The formula used for solving the question is
$H= \frac {u^2 sin^2 \theta}{2g}$
$R =\frac {u^2 sin 2 \theta}{g}$
Where $u$ is the velocity of launch
$\theta$ is the angle of launch
H and R is the Maximum Height and Range
Value of g is assumed at 10m/s2
Projectile Motion Calculator
What is Projectile Motion
Projectile motion is a form of motion in which an object or particle (called a projectile) is thrown with some initial velocity near the earth's surface, and it moves along a curved path under the action of gravity alone. Maximum Height is the Maximum height reached by projectile during the motion Range is horizontal distance covered by the projectile during the motion.
Maximum Height And Range is given by the below formula
$H= \frac {u^2 sin^2 \theta}{2g}$
$R =\frac {u^2 sin 2 \theta}{g}$
Where
H -> Maximum Height
R- > Range
u -> initial Velocity
$\theta$ -> Angle projected
g -> Accleration due to gravity
Example of Few questions where you can use this Projectile Motion calculator Question 1
A object is projected with velocity 2 m/s at an angle 45°.Find the Range and Maximum Height attained by the object in Projectile Motion Solution
Given u=2 m/s, $\theta = 45^0$, g=10 m/s, H =? , R=?
Maximum Height And Range is given by the below formula
$H= \frac {u^2 sin^2 \theta}{2g} = \frac { 2^2 sin^2 45}{2 \times 10} = \frac {2}{20} = .1 \ m $
$R =\frac {u^2 sin 2 \theta}{g}= \frac { 2^2 sin 90}{10} = .4 \ m $
Question 2
if u =40 m/s and H=25 m , Find the angle and range of the Projectile?
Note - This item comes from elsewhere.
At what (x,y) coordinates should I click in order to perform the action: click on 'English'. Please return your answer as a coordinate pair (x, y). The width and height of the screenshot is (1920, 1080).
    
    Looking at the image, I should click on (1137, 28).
Solution
Given u=40 m/s, $\theta = ?$, g=10 m/s, H =25 m , R=?
Angle And Range is calculated as below ( $g=10 \ m/s^2$)
$\theta=sin^{-1} \sqrt {\frac {2gH}{u^2}}=sin^{-1} \sqrt {\frac {2 \times 10 \times 25}{40^2}}=33.98^0 $
$R =\frac {u^2 sin 2 \theta}{g}= 148.32 \ m $
How the Projectile Motion calculator works
1. If initial velocity and angle are given
Maximum Height And Range is calculated as below ( $g=10 \ m/s^2$)
$H= \frac {u^2 sin^2 \theta}{2g}$
$R =\frac {u^2 sin 2 \theta}{g}$
2. If initial velocity and Maximum height are given
Angle And Range is calculated as below ( $g=10 \ m/s^2$)
$\theta=sin^{-1} \sqrt {\frac {2gH}{u^2}} $
$R =\frac {u^2 sin 2 \theta}{g}$
3. If initial velocity and Range are given
Angle And Maximum Height is calculated as below ( $g=10 \ m/s^2$)
$\theta=\frac {sin^{-1} \frac {gR}{u^2}}{2} $
$H= \frac {u^2 sin^2 \theta}{2g}$
4. if Maximum Height and Range are given
Angle And initial velocity is calculated as below ( $g=10 \ m/s^2$)
$\theta= tan^{-1} \frac {4H}{R}$
$u= \sqrt { \frac {gR}{sin 2 \theta}}$
5. if Angle and Range are given
initial velocity And Maximum Height is calculated as below ( $g=10 \ m/s^2$)
$u= \sqrt { \frac {gR}{sin 2 \theta}}$
$H= \frac {u^2 sin^2 \theta}{2g}$
6. if Angle and Maximum Height are given
initial velocity And Range is calculated as below ( $g=10 \ m/s^2$)
$u= \sqrt { \frac {2gH}{sin^2 \theta}}$
$R =\frac {u^2 sin 2 \theta}{g}$